Steven membelalakkan matanya saat mendengar, bahwa Sebastian tiba-tiba mengadakan rapat dadakan bersama para kolega yang terlibat dalam proyek Herz37.
Dia sama sekali tidak diberitahu sebelumnya. Oleh sebab itu, begitu Zendaya, sekretaris pribadinya, menelepon, Steven yang hendak menghadiri seminar salah satu kolega Dempster Enterprise, langsung putar haluan menuju kantor.
Begitu sampai di kantor, Steven bergegas naik ke lantai teratas, yaitu dua puluh. Tempat dimana ruangannya berada. Dari yang dikatakan Zendaya, mereka mengadakan rapat tersebut di ruang rapat khusus miliknya.
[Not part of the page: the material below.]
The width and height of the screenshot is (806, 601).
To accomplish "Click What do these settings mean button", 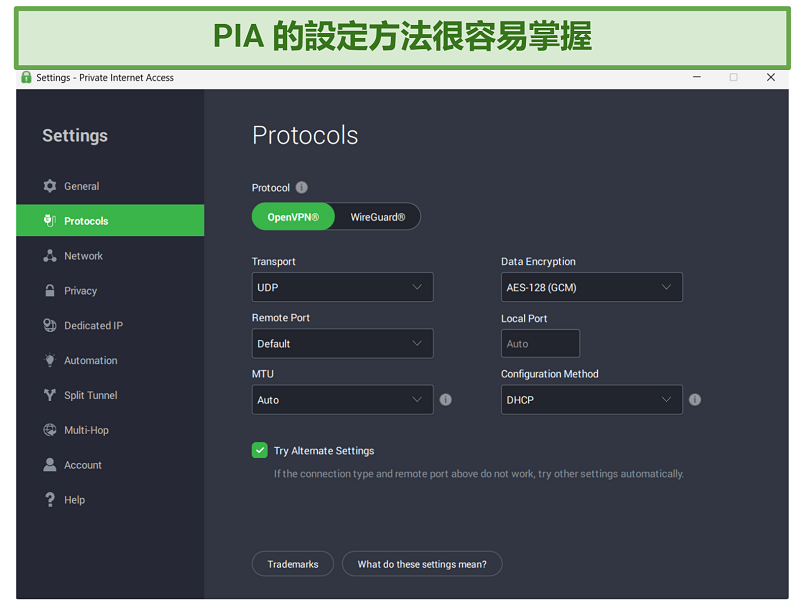I will (x=422, y=565).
Lift yang membawanya naik berhenti tepat di lantai dua puluh. Steven keluar dari lift dan berjalan sedikit menuju lorong ruangannya. Tepat di sebelah ruangannya. Pria itu mendapati sekumpulan orang tengah berdiskusi di dalam ruangan kedap suara berdinding kaca.
Wajah Steven terlihat dingin. Entah dia harus memaklumi atau tidak tindakan Sebastian yang semena-mena mengadakan rapat di kantornya tanpa pemberitahuan. Terlihat sekali bahwa Sebastian memiliki ambisi tinggi pada proyek ini.
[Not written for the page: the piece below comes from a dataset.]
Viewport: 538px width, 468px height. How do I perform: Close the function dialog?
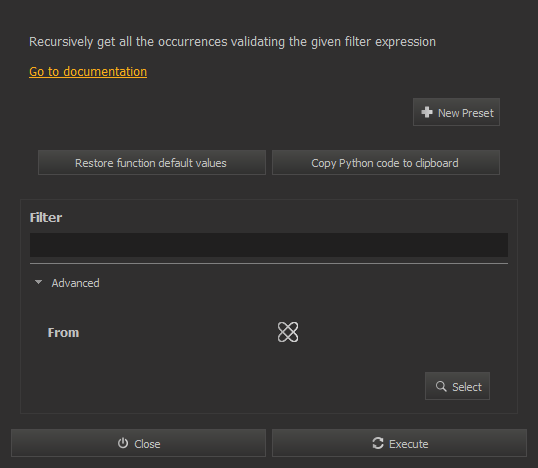(x=138, y=443)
Dengan wajah menahan kekesalan, pria itu masuk ke dalam ruangannya untuk mengatur napas sejenak. Pria itu kemudian masuk ke dalam ruang rapat melalui pintu yang terhubung langsung dari ruangannya.
Sebastian yang tengah berdiri di depan mereka segera menghentikan penjelasannya. Dia menoleh menatap Steven, begitu pula dengan para kolega keduanya.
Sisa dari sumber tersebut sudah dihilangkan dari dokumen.